It is hard to believe that my baby is now eleven years old. Where has the time gone? My parents would always tell me that as you get older the time passes by fast, I see that now. Josh and I always try to reflect on when the kids where small but it seems that it's getting harder to remember them as babies. I don't know if it's from having more than one child or if we have so many new memories added everyday that those get filed away somewhere in the back of our minds. It does seem like it was only yesterday that he was a baby and I couldn't imagine him being anything but. As a mom, when you have a child you like to see them reach certain milestones. You always say, I can't wait until they sleep through the night, I can't wait until they can talk and tell what they want, I can't wait until they crawl, walk, are potty trained, go to school. I find my sweet Innocent baby boy in middle school!!!!!!!!!! NIGHTMARE! But as a mother you also know that, if all goes well, one day they will grow up and become the strong christian adult that you have raised them to be. When I think back on him being a baby it makes me cry, time has gotten away from me and there are so many things that I wanted to do with him that are now "totally uncool" to do.
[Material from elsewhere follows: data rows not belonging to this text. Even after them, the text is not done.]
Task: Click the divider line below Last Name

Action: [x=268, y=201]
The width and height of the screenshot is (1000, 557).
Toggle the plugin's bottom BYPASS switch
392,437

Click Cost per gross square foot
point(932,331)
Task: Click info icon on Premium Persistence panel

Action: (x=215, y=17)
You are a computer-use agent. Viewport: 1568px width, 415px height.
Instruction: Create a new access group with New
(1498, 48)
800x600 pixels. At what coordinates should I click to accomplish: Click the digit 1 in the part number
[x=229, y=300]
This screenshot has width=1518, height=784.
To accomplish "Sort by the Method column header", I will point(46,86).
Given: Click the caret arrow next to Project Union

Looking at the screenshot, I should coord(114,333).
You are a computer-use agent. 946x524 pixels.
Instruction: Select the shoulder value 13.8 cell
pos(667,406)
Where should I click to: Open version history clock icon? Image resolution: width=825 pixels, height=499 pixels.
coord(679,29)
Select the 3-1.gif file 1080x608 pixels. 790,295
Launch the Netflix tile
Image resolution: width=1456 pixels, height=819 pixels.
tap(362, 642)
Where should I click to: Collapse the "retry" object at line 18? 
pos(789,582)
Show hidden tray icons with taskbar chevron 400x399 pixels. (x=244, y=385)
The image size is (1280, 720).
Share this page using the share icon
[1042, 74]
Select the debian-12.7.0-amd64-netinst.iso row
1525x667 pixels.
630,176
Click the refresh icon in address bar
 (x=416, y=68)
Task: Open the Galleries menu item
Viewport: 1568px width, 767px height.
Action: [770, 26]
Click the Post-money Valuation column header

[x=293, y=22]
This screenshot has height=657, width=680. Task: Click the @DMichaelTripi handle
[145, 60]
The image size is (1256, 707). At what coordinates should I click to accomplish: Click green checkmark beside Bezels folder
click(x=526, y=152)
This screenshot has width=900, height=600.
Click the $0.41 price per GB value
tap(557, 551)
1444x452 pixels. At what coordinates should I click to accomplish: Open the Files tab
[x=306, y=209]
Andrew is a very good child and is every parents' dream child. He lead the closing prayer at our church on Sunday night and it brought tears to my eyes how many people told me how good a child he is. I guess it just shocks me sometimes to know that he is mine. At Sardis Lake Christian Camp last summer he got baptized. That of course filled my heart with joy, but the best part was how many people there, complete strangers only days before, loved and cared about him. He has that way about him, he can just warm your heart.
I've been told that the next few years he may disappoint me. That those years are hard on kids, so I'm taking a moment to put these thoughts down. So, when I'm ready to lock him in his room for good I can go back and see that he IS a great child.